No, you don't have to have BootCamp to run Parallels or Fusion on a Mac... but it is a good idea. BootCamp is currently a free Beta and will be included with Leopard. BootCamp allows you to live partition an existing HFS+ formatted hard drive into the Mac and a Windows partition where you can install Windows. It also adds the necessary Windows drivers to a newly created Windows install disk. Parallels and Fusion can both access the BootCamp created Windows partition.
With BootCamp you can select whether to boot into Windows or Mac OSX at startup. When running a Mac as a Windows PC under Bootcamp the Windows installation is as fast or faster than a Windows only machine with the same processor. It IS a Windows box. However, to switch between OSes, you have to reboot and start-up from the BootCamp created Windows partition.
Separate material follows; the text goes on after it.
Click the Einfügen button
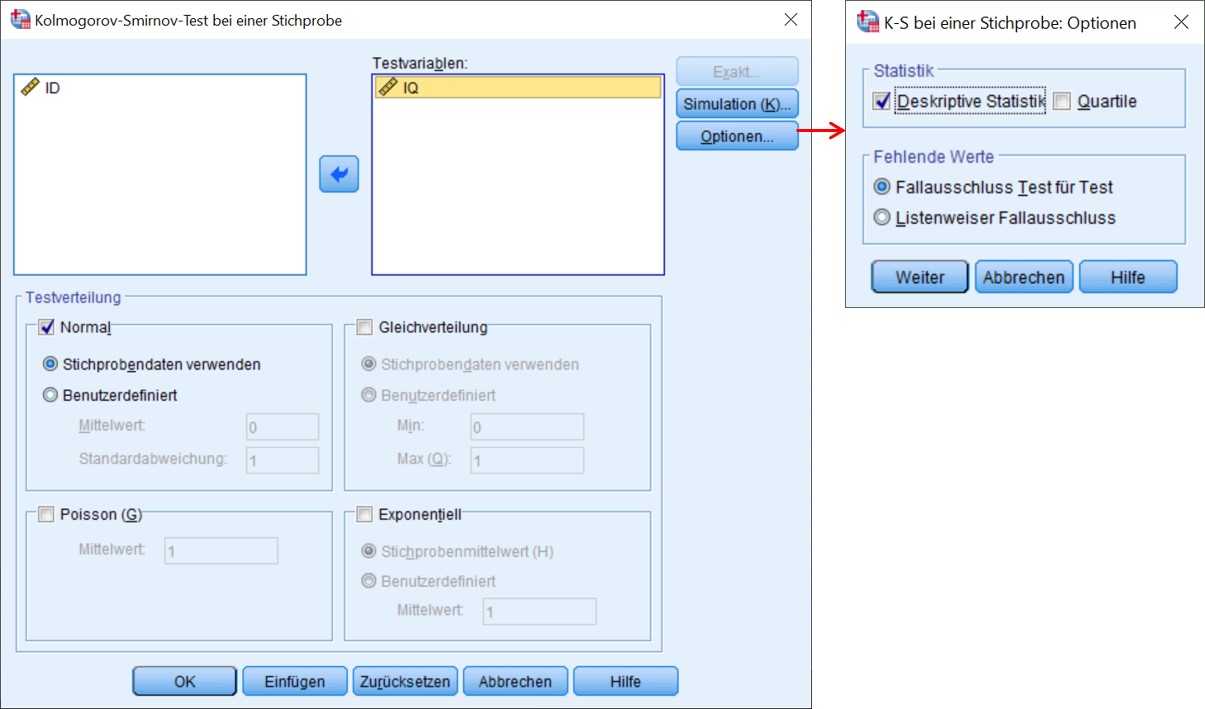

Parallels and Fusion operate Windows within a sandboxed window under OSX and switching is transparent. Files and or clippings can be dragged and dropped between OSes. There is about a 5% lower speed to Windows when operated in this manner compared to BootCamp's approach. It will still be faster than most low-end Windows boxes. Both Parallels and Fusion allow other OSes plus Windows to be run simultaneously under virtualization on OSX.
Apples new kick-butt file system pushes onMicrosoft is TOAST !
Mac OS X will now be state of the art 64 bit full certified Unix
with state of the art file system
Thanks again for your info and explanations. Computing is getting more interesting isn’t it?
I suppose in the future all computers will run most os’s and apps seamlessly and instantly without hickups or questions. Someday there will just be generic computing devices planted in your body that will supply information directly to your brain just by thinking about it.
I vote for Fusion, which I bought, mainly because Parallels doesn’t do 64-bit or SMP for the client OS. But it would be hard to choose which one to buy if you didn’t want either of those.